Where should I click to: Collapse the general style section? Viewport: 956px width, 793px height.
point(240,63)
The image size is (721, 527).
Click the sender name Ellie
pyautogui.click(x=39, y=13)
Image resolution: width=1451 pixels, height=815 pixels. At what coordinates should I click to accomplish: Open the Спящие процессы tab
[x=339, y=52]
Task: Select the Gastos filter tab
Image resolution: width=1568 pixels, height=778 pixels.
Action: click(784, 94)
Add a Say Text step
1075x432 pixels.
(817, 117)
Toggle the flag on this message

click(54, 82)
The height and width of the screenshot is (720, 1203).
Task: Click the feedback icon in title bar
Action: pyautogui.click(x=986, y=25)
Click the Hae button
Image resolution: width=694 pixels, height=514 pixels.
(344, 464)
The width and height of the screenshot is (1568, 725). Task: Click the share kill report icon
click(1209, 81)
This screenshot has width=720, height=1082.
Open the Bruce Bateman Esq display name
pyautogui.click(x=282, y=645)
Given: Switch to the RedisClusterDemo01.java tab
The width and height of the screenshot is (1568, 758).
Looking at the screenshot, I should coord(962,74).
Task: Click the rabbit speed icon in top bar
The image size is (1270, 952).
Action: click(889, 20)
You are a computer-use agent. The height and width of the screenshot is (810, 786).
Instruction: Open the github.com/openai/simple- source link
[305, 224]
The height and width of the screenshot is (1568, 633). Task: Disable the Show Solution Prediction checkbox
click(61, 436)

■ ■ ■ ■ ■

> What the exercise asks: Copy out all of the rows above, swapping each occurrence of "tab" for "pane" and leaving everything else unchanged.

> Answer:
Where should I click to: Collapse the general style section? Viewport: 956px width, 793px height.
point(240,63)
The image size is (721, 527).
Click the sender name Ellie
pyautogui.click(x=39, y=13)
Image resolution: width=1451 pixels, height=815 pixels. At what coordinates should I click to accomplish: Open the Спящие процессы pane
[x=339, y=52]
Task: Select the Gastos filter pane
Image resolution: width=1568 pixels, height=778 pixels.
Action: click(784, 94)
Add a Say Text step
1075x432 pixels.
(817, 117)
Toggle the flag on this message

click(54, 82)
The height and width of the screenshot is (720, 1203).
Task: Click the feedback icon in title bar
Action: pyautogui.click(x=986, y=25)
Click the Hae button
Image resolution: width=694 pixels, height=514 pixels.
(344, 464)
The width and height of the screenshot is (1568, 725). Task: Click the share kill report icon
click(1209, 81)
This screenshot has width=720, height=1082.
Open the Bruce Bateman Esq display name
pyautogui.click(x=282, y=645)
Given: Switch to the RedisClusterDemo01.java pane
The width and height of the screenshot is (1568, 758).
Looking at the screenshot, I should coord(962,74).
Task: Click the rabbit speed icon in top bar
The image size is (1270, 952).
Action: click(889, 20)
You are a computer-use agent. The height and width of the screenshot is (810, 786).
Instruction: Open the github.com/openai/simple- source link
[305, 224]
The height and width of the screenshot is (1568, 633). Task: Disable the Show Solution Prediction checkbox
click(61, 436)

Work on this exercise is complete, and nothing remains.